China gives subsidized school lunches to underprivileged students in compulsory education, but that compulsory education only begins at age six. About 23 million students in 100,000 rural schools are covered by the program, and there are also free daily nutritional supplements for hundreds of thousands of poor rural infants under 2 years old. For those between 3 to 5 years, the cupboard is bare.
Malnutrition threatens a generation of rural Chinese. Hidden hunger -- lack of micronutrients such as vitamins and minerals -- is not easily spotted in the early stages. Hidden hunger has led to an obvious differential in height and weight between children of the same ages in rural and urban areas.
A 2015 survey by the Chinese Nutrition Society found the malnutrition rate among under-sixes in China at 8.1 percent, and anemia at 11.6 percent overall, but the rate for rural children was two to three times that of their cousins in the cities. Stunted growth among rural children under 6 years old was also two to three times more prevalent in the countryside.
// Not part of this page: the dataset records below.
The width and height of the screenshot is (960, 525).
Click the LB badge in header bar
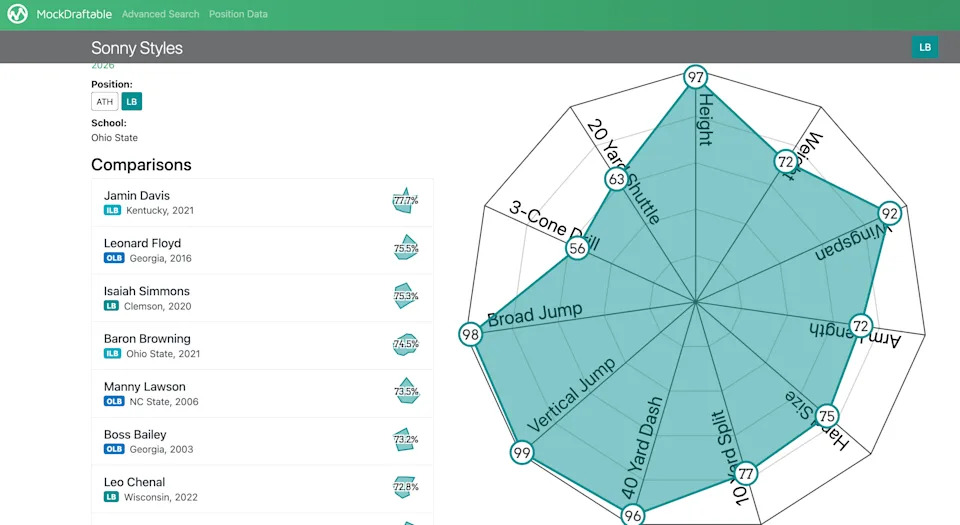point(925,47)
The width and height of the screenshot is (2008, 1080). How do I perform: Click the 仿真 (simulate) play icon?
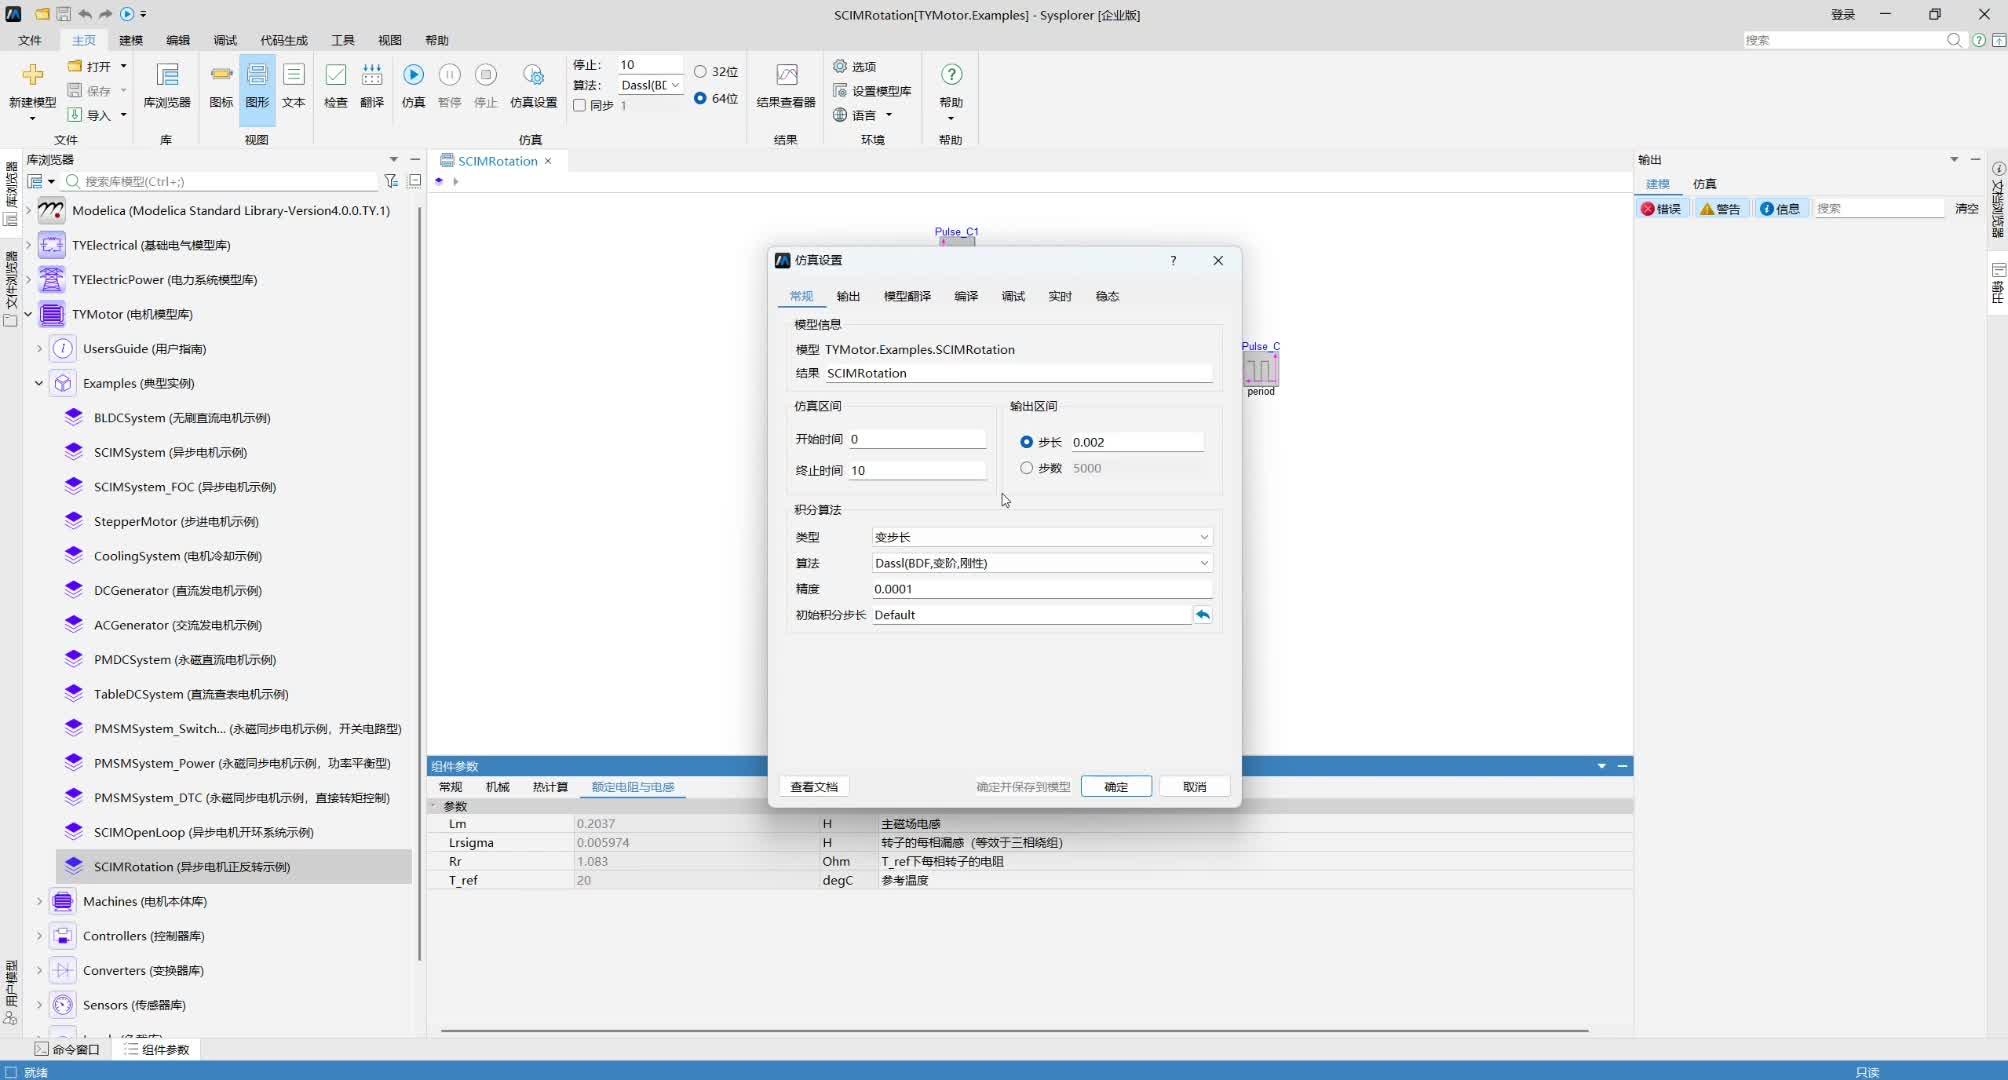click(413, 76)

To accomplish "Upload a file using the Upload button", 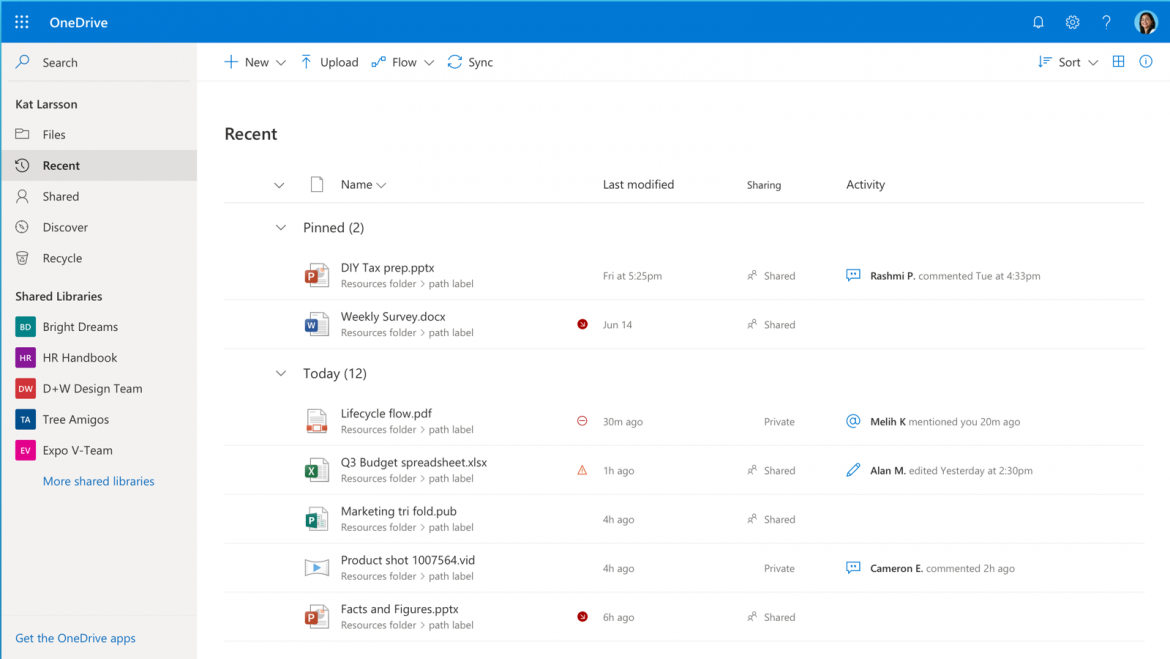I will coord(330,61).
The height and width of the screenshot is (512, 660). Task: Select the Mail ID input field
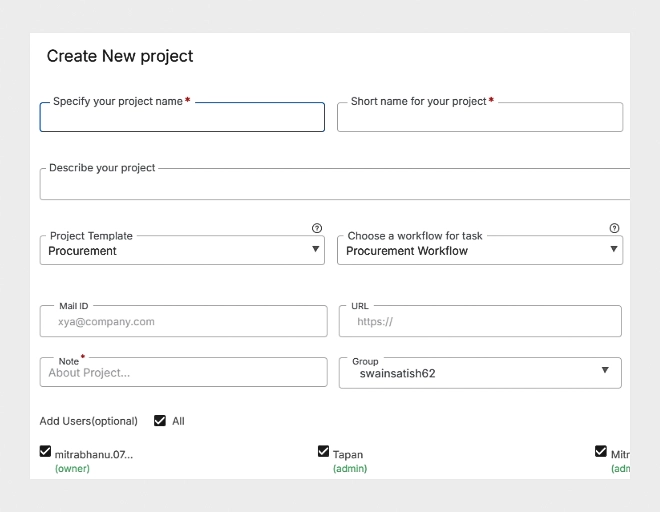tap(184, 322)
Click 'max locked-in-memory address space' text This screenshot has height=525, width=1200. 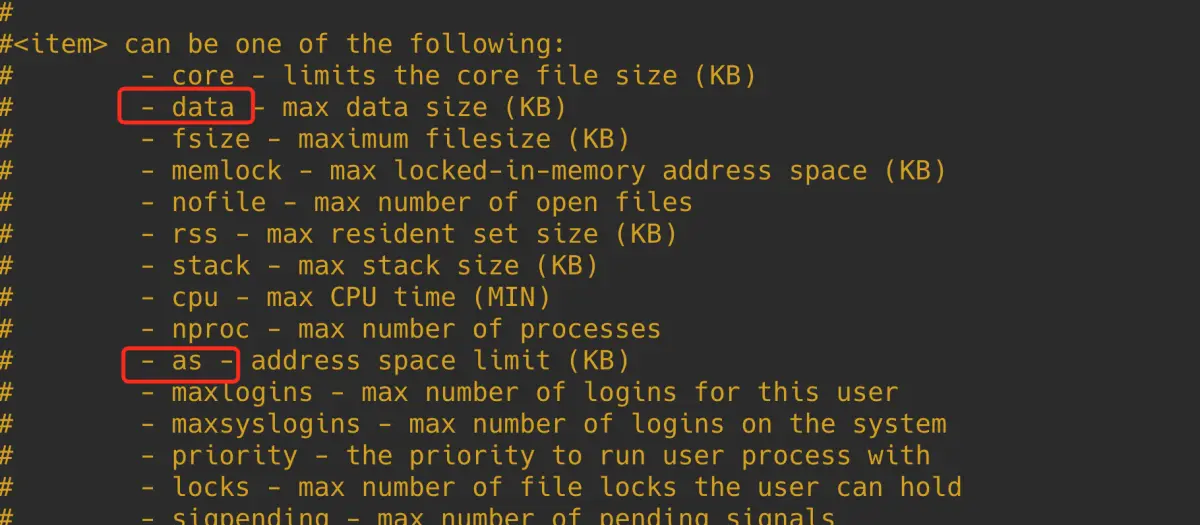pos(598,171)
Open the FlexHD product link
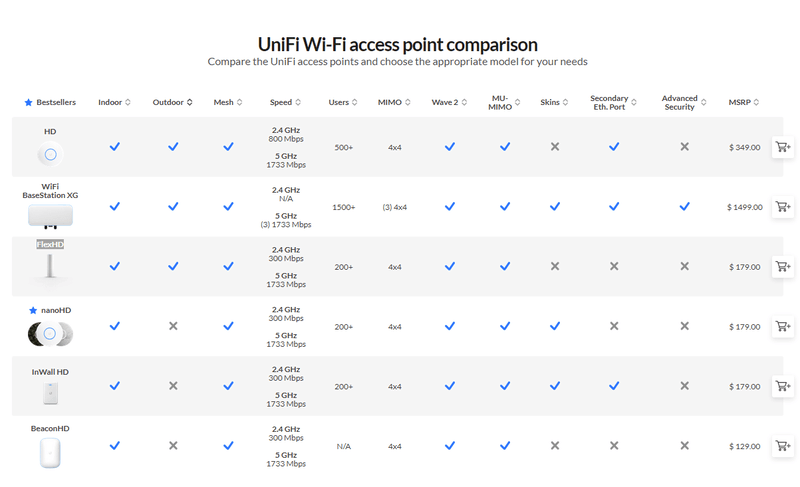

"A child's intellectual development is half complete at four years old," said Zhang Zheng from Amway Charity Foundation, "and development of cerebral cells is complete by the age of six."
Zhang said poor nutrition during infancy leads to irreversible harm to children's intelligence and physical strength. The foundation has been giving chewable supplements to children under five in poor villages in eight provinces since May.
In Hunan's Xiangxi Autonomous Prefecture, preschoolers from low income families receive 1,000 yuan each year. When they move on to elementary school, that amount rises to 1500 yuan.
The China Development Research Foundation, a non-profit organization under the Development Research Center of the State Council, has opened "village kindergartens" in seven provinces, including Guzhang where Shi Bing lives, and offers one yuan of nutritional subsidy for each preschooler each day.
"There is only so much that local governments and NGOs can do. We hope preschoolers, especially those in poor areas, will soon be included in the national nutrition improvement plan," said Bao Taiyang, Xiangxi Prefecture's head of education and sports.